■ **Data records**
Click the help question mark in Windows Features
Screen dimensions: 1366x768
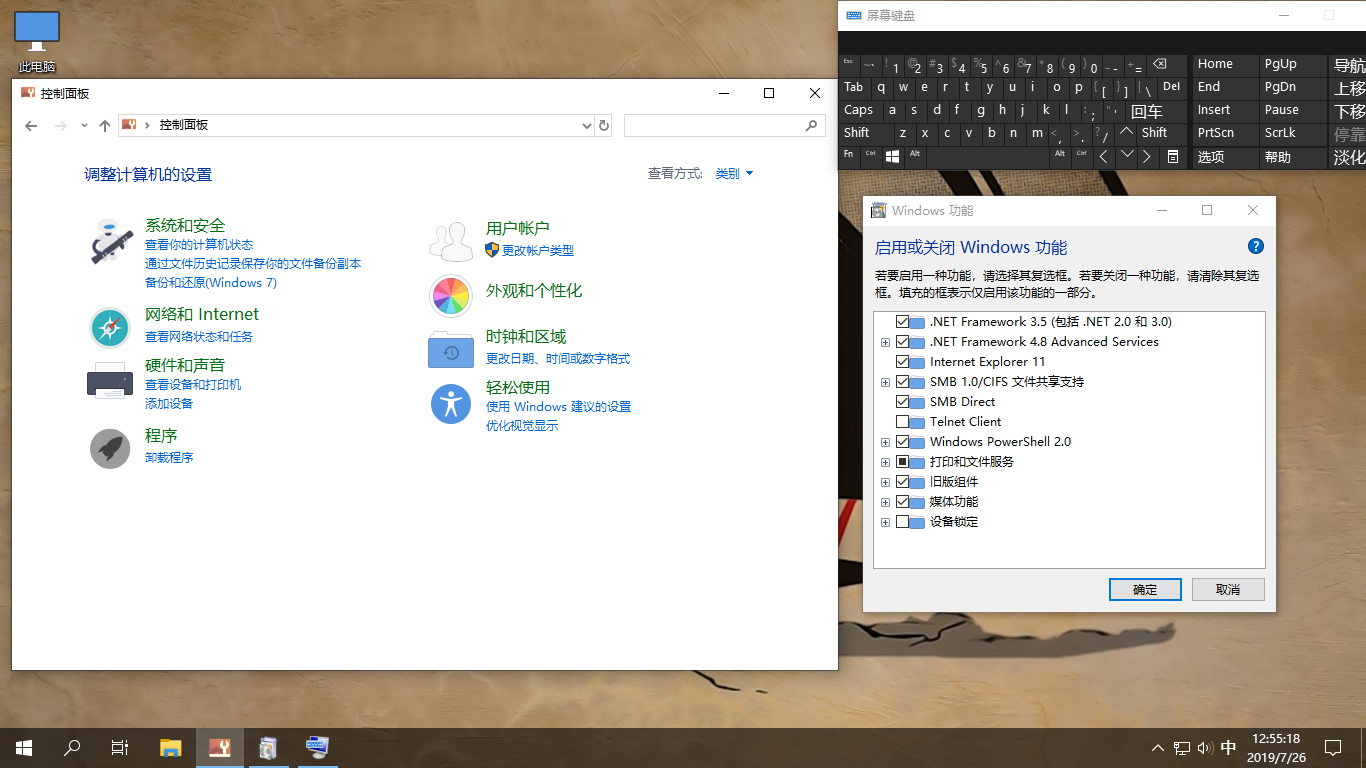(x=1256, y=247)
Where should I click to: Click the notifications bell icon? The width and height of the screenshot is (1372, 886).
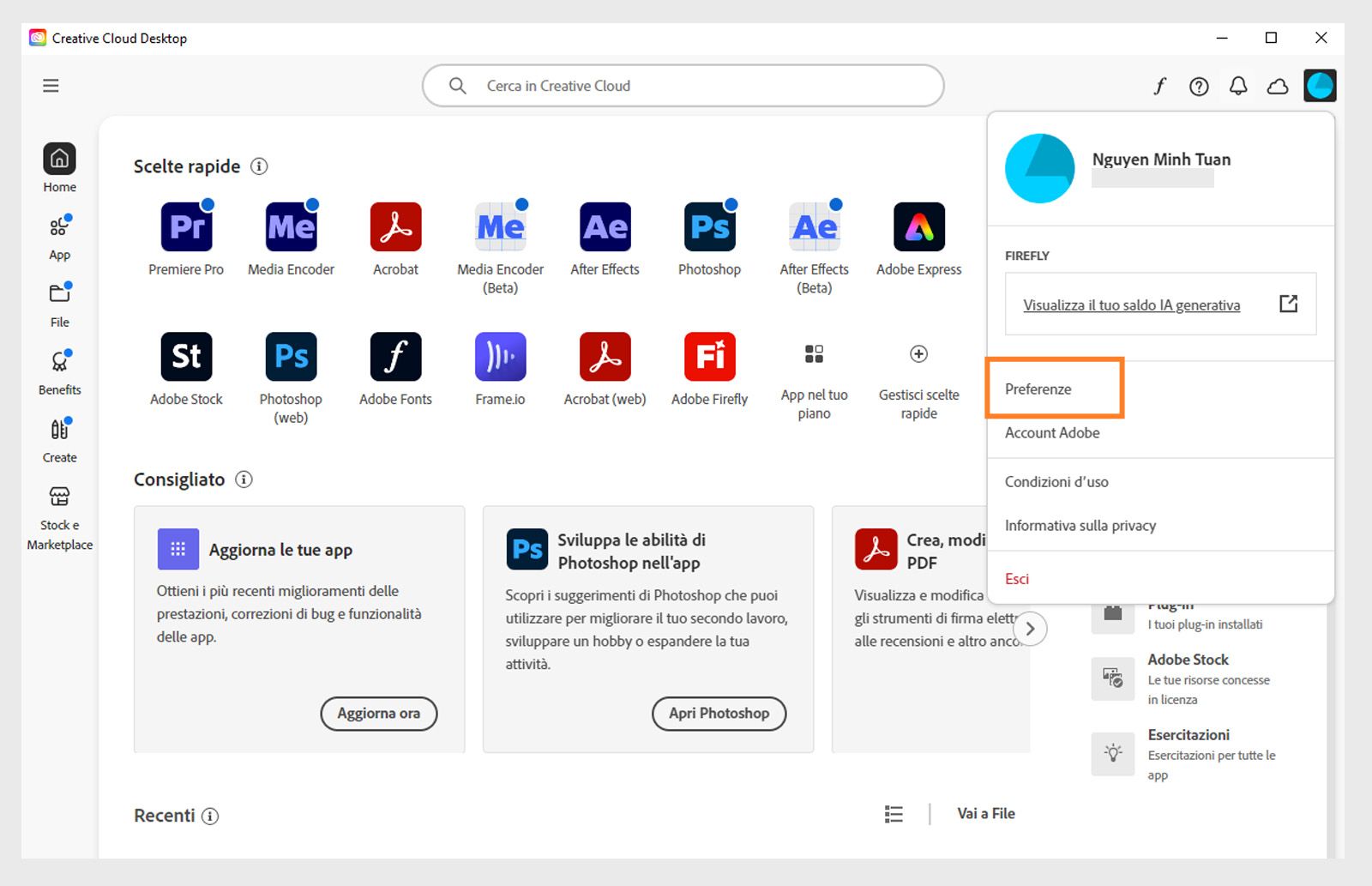click(1237, 86)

■ **Exercise prompt**
Write out all of the lines above again word for word, leaving out the pictures.

■ **Output for this exercise**
Click the help question mark in Windows Features
Screen dimensions: 1366x768
(x=1256, y=247)
Where should I click to: Click the notifications bell icon? The width and height of the screenshot is (1372, 886).
click(1237, 86)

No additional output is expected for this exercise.